DIRECTION →
Return every line of the listing below that contains the string "header", matching case exactly.

╭─ SUPPLIED RECORDS

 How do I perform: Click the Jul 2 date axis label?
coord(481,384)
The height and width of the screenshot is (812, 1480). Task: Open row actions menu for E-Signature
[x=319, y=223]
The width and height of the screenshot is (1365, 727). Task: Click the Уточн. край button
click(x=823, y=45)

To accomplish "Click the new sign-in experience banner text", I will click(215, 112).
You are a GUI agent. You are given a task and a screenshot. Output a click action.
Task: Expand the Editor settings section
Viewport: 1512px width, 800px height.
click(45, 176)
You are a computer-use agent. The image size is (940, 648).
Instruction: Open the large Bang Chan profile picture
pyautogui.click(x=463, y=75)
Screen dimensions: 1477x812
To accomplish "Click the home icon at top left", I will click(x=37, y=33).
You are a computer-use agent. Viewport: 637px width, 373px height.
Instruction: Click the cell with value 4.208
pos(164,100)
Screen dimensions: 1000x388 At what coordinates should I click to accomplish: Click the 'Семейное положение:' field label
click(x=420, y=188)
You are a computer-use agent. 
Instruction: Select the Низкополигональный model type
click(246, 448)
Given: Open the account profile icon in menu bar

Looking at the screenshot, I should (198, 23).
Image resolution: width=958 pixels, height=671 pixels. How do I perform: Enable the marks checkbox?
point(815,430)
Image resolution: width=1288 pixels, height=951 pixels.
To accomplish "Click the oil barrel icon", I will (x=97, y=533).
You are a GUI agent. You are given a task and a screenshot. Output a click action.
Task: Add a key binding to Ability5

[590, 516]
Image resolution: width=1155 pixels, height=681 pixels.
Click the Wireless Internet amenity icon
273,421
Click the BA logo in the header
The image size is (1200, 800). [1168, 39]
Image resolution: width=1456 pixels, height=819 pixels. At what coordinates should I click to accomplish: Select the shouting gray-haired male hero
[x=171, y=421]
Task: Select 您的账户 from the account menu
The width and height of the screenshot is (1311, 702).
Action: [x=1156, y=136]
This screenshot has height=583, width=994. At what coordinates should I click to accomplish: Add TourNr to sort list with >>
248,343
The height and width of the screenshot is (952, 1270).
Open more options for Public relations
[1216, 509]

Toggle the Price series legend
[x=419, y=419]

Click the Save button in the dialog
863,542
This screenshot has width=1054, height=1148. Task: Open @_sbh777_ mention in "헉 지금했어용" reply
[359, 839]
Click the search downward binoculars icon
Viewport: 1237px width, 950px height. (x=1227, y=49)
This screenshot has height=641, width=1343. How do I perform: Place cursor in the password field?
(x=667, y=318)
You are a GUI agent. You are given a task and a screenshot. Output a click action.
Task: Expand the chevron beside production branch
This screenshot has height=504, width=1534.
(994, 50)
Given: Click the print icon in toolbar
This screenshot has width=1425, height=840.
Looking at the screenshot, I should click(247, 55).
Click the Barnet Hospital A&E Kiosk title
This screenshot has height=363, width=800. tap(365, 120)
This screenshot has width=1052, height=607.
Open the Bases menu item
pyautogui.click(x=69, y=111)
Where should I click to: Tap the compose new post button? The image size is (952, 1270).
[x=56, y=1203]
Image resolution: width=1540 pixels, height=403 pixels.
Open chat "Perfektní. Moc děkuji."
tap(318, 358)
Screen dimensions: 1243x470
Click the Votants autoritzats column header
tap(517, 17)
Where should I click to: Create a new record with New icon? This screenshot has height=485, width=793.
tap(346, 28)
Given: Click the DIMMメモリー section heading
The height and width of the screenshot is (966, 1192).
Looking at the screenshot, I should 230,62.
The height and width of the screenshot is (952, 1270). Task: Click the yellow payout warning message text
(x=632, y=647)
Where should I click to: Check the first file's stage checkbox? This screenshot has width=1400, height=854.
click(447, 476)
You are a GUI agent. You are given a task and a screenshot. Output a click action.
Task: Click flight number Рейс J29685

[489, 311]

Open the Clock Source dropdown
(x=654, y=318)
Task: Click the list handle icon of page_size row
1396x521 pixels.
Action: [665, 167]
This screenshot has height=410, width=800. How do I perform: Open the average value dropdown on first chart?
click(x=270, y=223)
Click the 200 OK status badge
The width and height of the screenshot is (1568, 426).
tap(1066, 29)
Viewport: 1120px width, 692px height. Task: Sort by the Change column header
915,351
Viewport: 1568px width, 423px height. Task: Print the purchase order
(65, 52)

╰─

THE OUTPUT →
Click the BA logo in the header
Click the Votants autoritzats column header
Viewport: 1120px width, 692px height. Task: Sort by the Change column header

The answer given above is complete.